Okkervillian Jonathan Meiburg’s other outfit, Shearwater are just a couple weeks away from releasing their new album Palo Santo – it’s out May 9 – but you can now order it from Misra for frankly less than you’d get it in stores for. Get it early and for cheap – how can you say no? To entice you further, they’ve made a second MP3 from the album available, and you can hear yet another from NPR, who made it their “Song Of The Day” a couple weeks ago.

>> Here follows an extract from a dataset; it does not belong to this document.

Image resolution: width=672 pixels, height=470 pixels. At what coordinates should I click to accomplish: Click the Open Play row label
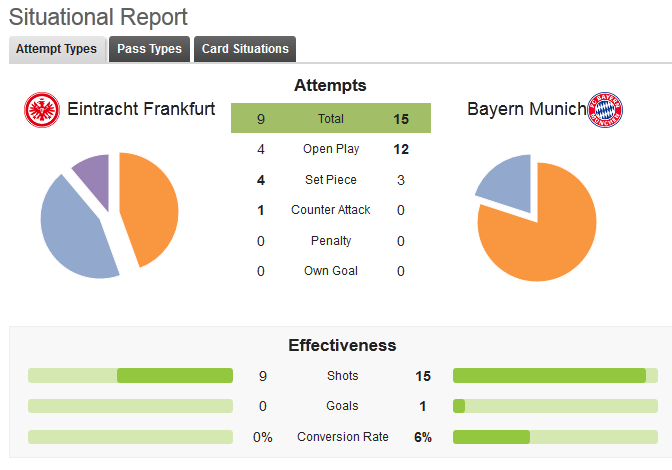[331, 149]
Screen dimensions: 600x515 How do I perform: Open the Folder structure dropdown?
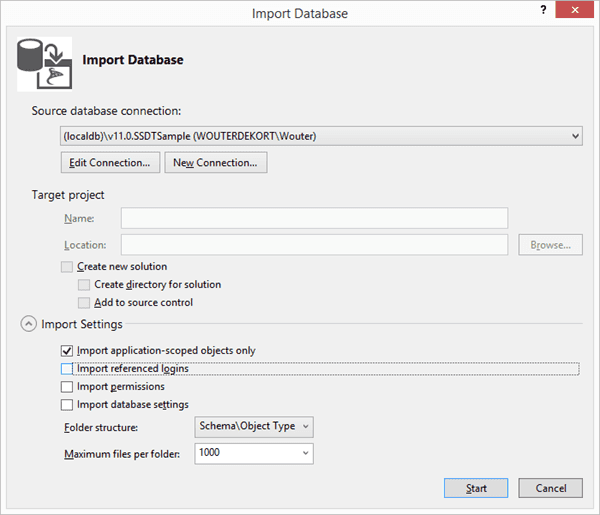[254, 427]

MP3: Shearwater – “White Waves”

Will Johnson of Centro-Matic, another Misra band, has somehow found time to give a couple interviews in the midst of their non-stop touring for Fort Recovery. Actually, it looks like the touring has stopped, at least for now. At any rate, here’s some conversations with Captain’s Dead, Chart and Austin 360.

I guess that’s just four degrees, because I’ve got no segue into this Pitchfork news item that Sparklehorse are set to release their first album in five years – FIVE YEARS. While I can’t wait for this to eventually actually happen, I ain’t holding my breath. It took them forever and a day to get their freaking website up, and it SUCKS. But said website says the album is done and is looking at a September release… which raises the question of if the record is done, why wait five more months? Virginians move in mysterious ways.

Harmonium talks to Mountain Goat John Darnielle about 45s, major labels and file-sharing, among other sundry topics.

Thanks to For The Records for pointing out the Nidus festival taking place in Kitchener – it’s a three-day Christian arts and social justice festival which is remarkable if for no other reason than it’s actually gotten the notoriously Canada-shy Starflyer 59 to dig out their passports and come for a visit. I guess that’s what it takes. God. The fest takes place August 4 to 6 at Bingeman’s in Kitchener… I went to Oktoberfest there once. Saw someone vomit fluorescent orange. Not so divine. Danielson will also be performing at the fest on the 4th, but the unsaved can catch them in Toronto on the 3rd.

I doubled the RAM in my computer last night! Zoom! Okay, maybe not zoom, but definitely a higher rated of “putt putt putt”.